Problem requirements: Format every one of the rows below as a JSON list of strings, one string per line, leaving out blank lines.

Supplied material:

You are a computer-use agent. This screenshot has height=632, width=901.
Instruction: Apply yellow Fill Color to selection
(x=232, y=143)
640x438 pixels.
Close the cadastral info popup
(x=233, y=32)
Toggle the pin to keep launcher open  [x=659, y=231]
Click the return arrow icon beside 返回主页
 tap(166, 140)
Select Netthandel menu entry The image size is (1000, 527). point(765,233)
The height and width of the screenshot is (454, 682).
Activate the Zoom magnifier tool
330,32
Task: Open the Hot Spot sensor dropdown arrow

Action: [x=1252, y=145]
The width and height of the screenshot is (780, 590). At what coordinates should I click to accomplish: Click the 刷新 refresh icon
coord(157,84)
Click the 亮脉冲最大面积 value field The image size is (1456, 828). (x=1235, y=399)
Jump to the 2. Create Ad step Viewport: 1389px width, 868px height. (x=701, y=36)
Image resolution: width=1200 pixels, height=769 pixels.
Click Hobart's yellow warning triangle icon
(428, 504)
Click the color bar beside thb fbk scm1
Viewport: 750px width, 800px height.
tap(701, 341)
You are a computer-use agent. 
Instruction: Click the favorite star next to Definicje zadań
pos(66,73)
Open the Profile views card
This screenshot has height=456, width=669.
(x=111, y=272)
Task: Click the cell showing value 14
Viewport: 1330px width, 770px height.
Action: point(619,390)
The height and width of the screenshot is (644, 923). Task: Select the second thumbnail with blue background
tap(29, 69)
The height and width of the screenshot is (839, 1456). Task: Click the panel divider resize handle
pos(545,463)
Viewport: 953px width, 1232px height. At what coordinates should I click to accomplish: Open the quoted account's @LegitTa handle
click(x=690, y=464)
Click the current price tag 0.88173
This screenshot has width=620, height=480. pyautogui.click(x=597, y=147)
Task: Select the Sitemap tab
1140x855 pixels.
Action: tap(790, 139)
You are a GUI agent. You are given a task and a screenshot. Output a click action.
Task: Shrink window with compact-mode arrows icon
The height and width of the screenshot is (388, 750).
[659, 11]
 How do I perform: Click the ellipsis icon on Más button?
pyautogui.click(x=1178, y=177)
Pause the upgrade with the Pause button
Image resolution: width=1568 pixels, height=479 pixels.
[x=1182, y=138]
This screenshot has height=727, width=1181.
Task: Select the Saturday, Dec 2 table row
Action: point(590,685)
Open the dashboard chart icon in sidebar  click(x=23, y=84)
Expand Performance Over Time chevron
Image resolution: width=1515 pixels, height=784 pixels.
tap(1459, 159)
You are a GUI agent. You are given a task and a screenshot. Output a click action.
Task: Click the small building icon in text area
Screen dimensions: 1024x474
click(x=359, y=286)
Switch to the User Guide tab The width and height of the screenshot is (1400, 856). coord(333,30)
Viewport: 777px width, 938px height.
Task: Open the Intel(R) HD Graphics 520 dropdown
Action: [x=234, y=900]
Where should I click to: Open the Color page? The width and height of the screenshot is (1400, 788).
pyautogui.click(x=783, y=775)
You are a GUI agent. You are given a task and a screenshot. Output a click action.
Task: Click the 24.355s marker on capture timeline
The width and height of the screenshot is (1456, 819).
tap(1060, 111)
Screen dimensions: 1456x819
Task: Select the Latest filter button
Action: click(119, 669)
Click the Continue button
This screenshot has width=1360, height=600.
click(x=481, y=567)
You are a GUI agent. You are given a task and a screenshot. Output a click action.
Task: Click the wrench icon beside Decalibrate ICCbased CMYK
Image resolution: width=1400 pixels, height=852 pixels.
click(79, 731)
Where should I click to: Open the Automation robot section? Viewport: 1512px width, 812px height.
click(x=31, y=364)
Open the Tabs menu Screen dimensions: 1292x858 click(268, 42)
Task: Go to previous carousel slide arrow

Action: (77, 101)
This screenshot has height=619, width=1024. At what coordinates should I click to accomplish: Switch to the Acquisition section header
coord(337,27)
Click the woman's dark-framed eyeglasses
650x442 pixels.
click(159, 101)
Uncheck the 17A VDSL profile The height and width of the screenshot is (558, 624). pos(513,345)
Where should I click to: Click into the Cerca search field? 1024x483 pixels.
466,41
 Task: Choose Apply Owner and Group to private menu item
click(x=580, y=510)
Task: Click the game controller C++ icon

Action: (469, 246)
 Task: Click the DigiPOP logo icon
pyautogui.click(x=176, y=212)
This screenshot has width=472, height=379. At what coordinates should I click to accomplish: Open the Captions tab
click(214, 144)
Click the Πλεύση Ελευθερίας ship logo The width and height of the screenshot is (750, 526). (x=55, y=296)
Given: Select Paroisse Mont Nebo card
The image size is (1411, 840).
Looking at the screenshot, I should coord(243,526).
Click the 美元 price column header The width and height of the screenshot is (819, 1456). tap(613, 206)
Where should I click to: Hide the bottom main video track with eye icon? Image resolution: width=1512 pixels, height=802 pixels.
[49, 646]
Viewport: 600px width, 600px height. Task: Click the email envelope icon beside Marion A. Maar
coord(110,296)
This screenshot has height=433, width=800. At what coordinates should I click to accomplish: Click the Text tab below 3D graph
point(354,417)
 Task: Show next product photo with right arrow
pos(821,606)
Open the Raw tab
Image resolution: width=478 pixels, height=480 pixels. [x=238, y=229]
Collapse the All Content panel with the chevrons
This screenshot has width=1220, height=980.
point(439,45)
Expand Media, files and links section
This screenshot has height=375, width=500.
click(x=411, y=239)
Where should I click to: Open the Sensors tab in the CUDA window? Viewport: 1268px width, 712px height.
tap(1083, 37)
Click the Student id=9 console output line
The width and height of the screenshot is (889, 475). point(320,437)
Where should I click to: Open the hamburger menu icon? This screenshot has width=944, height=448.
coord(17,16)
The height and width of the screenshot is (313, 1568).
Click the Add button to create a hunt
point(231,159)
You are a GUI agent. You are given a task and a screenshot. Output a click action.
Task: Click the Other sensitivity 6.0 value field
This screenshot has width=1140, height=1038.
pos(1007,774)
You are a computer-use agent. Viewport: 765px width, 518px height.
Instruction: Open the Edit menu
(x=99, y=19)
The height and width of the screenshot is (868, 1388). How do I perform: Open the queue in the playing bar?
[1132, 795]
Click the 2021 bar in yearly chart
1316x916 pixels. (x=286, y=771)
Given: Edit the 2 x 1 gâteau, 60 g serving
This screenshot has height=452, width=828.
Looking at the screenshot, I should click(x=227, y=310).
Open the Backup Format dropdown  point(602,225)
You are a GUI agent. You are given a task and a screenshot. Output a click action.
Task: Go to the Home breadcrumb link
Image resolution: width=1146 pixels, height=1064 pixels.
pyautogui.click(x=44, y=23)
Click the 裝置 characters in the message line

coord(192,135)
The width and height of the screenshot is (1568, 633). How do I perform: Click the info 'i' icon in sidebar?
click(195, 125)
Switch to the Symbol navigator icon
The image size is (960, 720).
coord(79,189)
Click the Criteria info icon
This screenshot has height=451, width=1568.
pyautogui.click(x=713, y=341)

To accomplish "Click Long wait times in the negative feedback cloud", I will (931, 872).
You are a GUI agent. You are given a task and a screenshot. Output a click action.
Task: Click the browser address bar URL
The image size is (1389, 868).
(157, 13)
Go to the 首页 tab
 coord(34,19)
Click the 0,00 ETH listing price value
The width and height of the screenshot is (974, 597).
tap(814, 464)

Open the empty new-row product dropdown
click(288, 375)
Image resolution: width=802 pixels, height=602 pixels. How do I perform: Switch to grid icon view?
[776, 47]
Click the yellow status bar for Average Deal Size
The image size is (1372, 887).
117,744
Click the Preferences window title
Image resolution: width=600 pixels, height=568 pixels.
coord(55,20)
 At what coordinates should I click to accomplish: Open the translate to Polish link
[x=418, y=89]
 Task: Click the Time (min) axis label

Written solution:
[
  "You are a computer-use agent. This screenshot has height=632, width=901.",
  "Instruction: Apply yellow Fill Color to selection",
  "(x=232, y=143)",
  "640x438 pixels.",
  "Close the cadastral info popup",
  "(x=233, y=32)",
  "Toggle the pin to keep launcher open  [x=659, y=231]",
  "Click the return arrow icon beside 返回主页",
  " tap(166, 140)",
  "Select Netthandel menu entry The image size is (1000, 527). point(765,233)",
  "The height and width of the screenshot is (454, 682).",
  "Activate the Zoom magnifier tool",
  "330,32",
  "Task: Open the Hot Spot sensor dropdown arrow",
  "Action: [x=1252, y=145]",
  "The width and height of the screenshot is (780, 590). At what coordinates should I click to accomplish: Click the 刷新 refresh icon",
  "coord(157,84)",
  "Click the 亮脉冲最大面积 value field The image size is (1456, 828). (x=1235, y=399)",
  "Jump to the 2. Create Ad step Viewport: 1389px width, 868px height. (x=701, y=36)",
  "Image resolution: width=1200 pixels, height=769 pixels.",
  "Click Hobart's yellow warning triangle icon",
  "(428, 504)",
  "Click the color bar beside thb fbk scm1",
  "Viewport: 750px width, 800px height.",
  "tap(701, 341)",
  "You are a computer-use agent. ",
  "Instruction: Click the favorite star next to Definicje zadań",
  "pos(66,73)",
  "Open the Profile views card",
  "This screenshot has height=456, width=669.",
  "(x=111, y=272)",
  "Task: Click the cell showing value 14",
  "Viewport: 1330px width, 770px height.",
  "Action: point(619,390)",
  "The height and width of the screenshot is (644, 923). Task: Select the second thumbnail with blue background",
  "tap(29, 69)",
  "The height and width of the screenshot is (839, 1456). Task: Click the panel divider resize handle",
  "pos(545,463)",
  "Viewport: 953px width, 1232px height. At what coordinates should I click to accomplish: Open the quoted account's @LegitTa handle",
  "click(x=690, y=464)",
  "Click the current price tag 0.88173",
  "This screenshot has width=620, height=480. pyautogui.click(x=597, y=147)",
  "Task: Select the Sitemap tab",
  "1140x855 pixels.",
  "Action: tap(790, 139)",
  "You are a GUI agent. You are given a task and a screenshot. Output a click action.",
  "Task: Shrink window with compact-mode arrows icon",
  "The height and width of the screenshot is (388, 750).",
  "[659, 11]",
  " How do I perform: Click the ellipsis icon on Más button?",
  "pyautogui.click(x=1178, y=177)",
  "Pause the upgrade with the Pause button",
  "Image resolution: width=1568 pixels, height=479 pixels.",
  "[x=1182, y=138]",
  "This screenshot has height=727, width=1181.",
  "Task: Select the Saturday, Dec 2 table row",
  "Action: point(590,685)",
  "Open the dashboard chart icon in sidebar  click(x=23, y=84)",
  "Expand Performance Over Time chevron",
  "Image resolution: width=1515 pixels, height=784 pixels.",
  "tap(1459, 159)",
  "You are a GUI agent. You are given a task and a screenshot. Output a click action.",
  "Task: Click the small building icon in text area",
  "Screen dimensions: 1024x474",
  "click(x=359, y=286)",
  "Switch to the User Guide tab The width and height of the screenshot is (1400, 856). coord(333,30)",
  "Viewport: 777px width, 938px height.",
  "Task: Open the Intel(R) HD Graphics 520 dropdown",
  "Action: [x=234, y=900]",
  "Where should I click to: Open the Color page? The width and height of the screenshot is (1400, 788).",
  "pyautogui.click(x=783, y=775)",
  "You are a GUI agent. You are given a task and a screenshot. Output a click action.",
  "Task: Click the 24.355s marker on capture timeline",
  "The width and height of the screenshot is (1456, 819).",
  "tap(1060, 111)",
  "Screen dimensions: 1456x819",
  "Task: Select the Latest filter button",
  "Action: click(119, 669)",
  "Click the Continue button",
  "This screenshot has width=1360, height=600.",
  "click(x=481, y=567)",
  "You are a GUI agent. You are given a task and a screenshot. Output a click action.",
  "Task: Click the wrench icon beside Decalibrate ICCbased CMYK",
  "Image resolution: width=1400 pixels, height=852 pixels.",
  "click(79, 731)",
  "Where should I click to: Open the Automation robot section? Viewport: 1512px width, 812px height.",
  "click(x=31, y=364)",
  "Open the Tabs menu Screen dimensions: 1292x858 click(268, 42)",
  "Task: Go to previous carousel slide arrow",
  "Action: (77, 101)",
  "This screenshot has height=619, width=1024. At what coordinates should I click to accomplish: Switch to the Acquisition section header",
  "coord(337,27)",
  "Click the woman's dark-framed eyeglasses",
  "650x442 pixels.",
  "click(159, 101)",
  "Uncheck the 17A VDSL profile The height and width of the screenshot is (558, 624). pos(513,345)",
  "Where should I click to: Click into the Cerca search field? 1024x483 pixels.",
  "466,41",
  " Task: Choose Apply Owner and Group to private menu item",
  "click(x=580, y=510)",
  "Task: Click the game controller C++ icon",
  "Action: (469, 246)",
  " Task: Click the DigiPOP logo icon",
  "pyautogui.click(x=176, y=212)",
  "This screenshot has width=472, height=379. At what coordinates should I click to accomplish: Open the Captions tab",
  "click(214, 144)",
  "Click the Πλεύση Ελευθερίας ship logo The width and height of the screenshot is (750, 526). (x=55, y=296)",
  "Given: Select Paroisse Mont Nebo card",
  "The image size is (1411, 840).",
  "Looking at the screenshot, I should coord(243,526).",
  "Click the 美元 price column header The width and height of the screenshot is (819, 1456). tap(613, 206)",
  "Where should I click to: Hide the bottom main video track with eye icon? Image resolution: width=1512 pixels, height=802 pixels.",
  "[49, 646]",
  "Viewport: 600px width, 600px height. Task: Click the email envelope icon beside Marion A. Maar",
  "coord(110,296)",
  "This screenshot has height=433, width=800. At what coordinates should I click to accomplish: Click the Text tab below 3D graph",
  "point(354,417)",
  " Task: Show next product photo with right arrow",
  "pos(821,606)",
  "Open the Raw tab",
  "Image resolution: width=478 pixels, height=480 pixels. [x=238, y=229]",
  "Collapse the All Content panel with the chevrons",
  "This screenshot has width=1220, height=980.",
  "point(439,45)",
  "Expand Media, files and links section",
  "This screenshot has height=375, width=500.",
  "click(x=411, y=239)",
  "Where should I click to: Open the Sensors tab in the CUDA window? Viewport: 1268px width, 712px height.",
  "tap(1083, 37)",
  "Click the Student id=9 console output line",
  "The width and height of the screenshot is (889, 475). point(320,437)",
  "Where should I click to: Open the hamburger menu icon? This screenshot has width=944, height=448.",
  "coord(17,16)",
  "The height and width of the screenshot is (313, 1568).",
  "Click the Add button to create a hunt",
  "point(231,159)",
  "You are a GUI agent. You are given a task and a screenshot. Output a click action.",
  "Task: Click the Other sensitivity 6.0 value field",
  "This screenshot has width=1140, height=1038.",
  "pos(1007,774)",
  "You are a computer-use agent. Viewport: 765px width, 518px height.",
  "Instruction: Open the Edit menu",
  "(x=99, y=19)",
  "The height and width of the screenshot is (868, 1388). How do I perform: Open the queue in the playing bar?",
  "[1132, 795]",
  "Click the 2021 bar in yearly chart",
  "1316x916 pixels. (x=286, y=771)",
  "Given: Edit the 2 x 1 gâteau, 60 g serving",
  "This screenshot has height=452, width=828.",
  "Looking at the screenshot, I should click(x=227, y=310).",
  "Open the Backup Format dropdown  point(602,225)",
  "You are a GUI agent. You are given a task and a screenshot. Output a click action.",
  "Task: Go to the Home breadcrumb link",
  "Image resolution: width=1146 pixels, height=1064 pixels.",
  "pyautogui.click(x=44, y=23)",
  "Click the 裝置 characters in the message line",
  "coord(192,135)",
  "The width and height of the screenshot is (1568, 633). How do I perform: Click the info 'i' icon in sidebar?",
  "click(195, 125)",
  "Switch to the Symbol navigator icon",
  "The image size is (960, 720).",
  "coord(79,189)",
  "Click the Criteria info icon",
  "This screenshot has height=451, width=1568.",
  "pyautogui.click(x=713, y=341)",
  "To accomplish \"Click Long wait times in the negative feedback cloud\", I will (931, 872).",
  "You are a GUI agent. You are given a task and a screenshot. Output a click action.",
  "Task: Click the browser address bar URL",
  "The image size is (1389, 868).",
  "(157, 13)",
  "Go to the 首页 tab",
  " coord(34,19)",
  "Click the 0,00 ETH listing price value",
  "The width and height of the screenshot is (974, 597).",
  "tap(814, 464)",
  "Open the empty new-row product dropdown",
  "click(288, 375)",
  "Image resolution: width=802 pixels, height=602 pixels. How do I perform: Switch to grid icon view?",
  "[776, 47]",
  "Click the yellow status bar for Average Deal Size",
  "The image size is (1372, 887).",
  "117,744",
  "Click the Preferences window title",
  "Image resolution: width=600 pixels, height=568 pixels.",
  "coord(55,20)",
  " At what coordinates should I click to accomplish: Open the translate to Polish link",
  "[x=418, y=89]",
  " Task: Click the Time (min) axis label"
]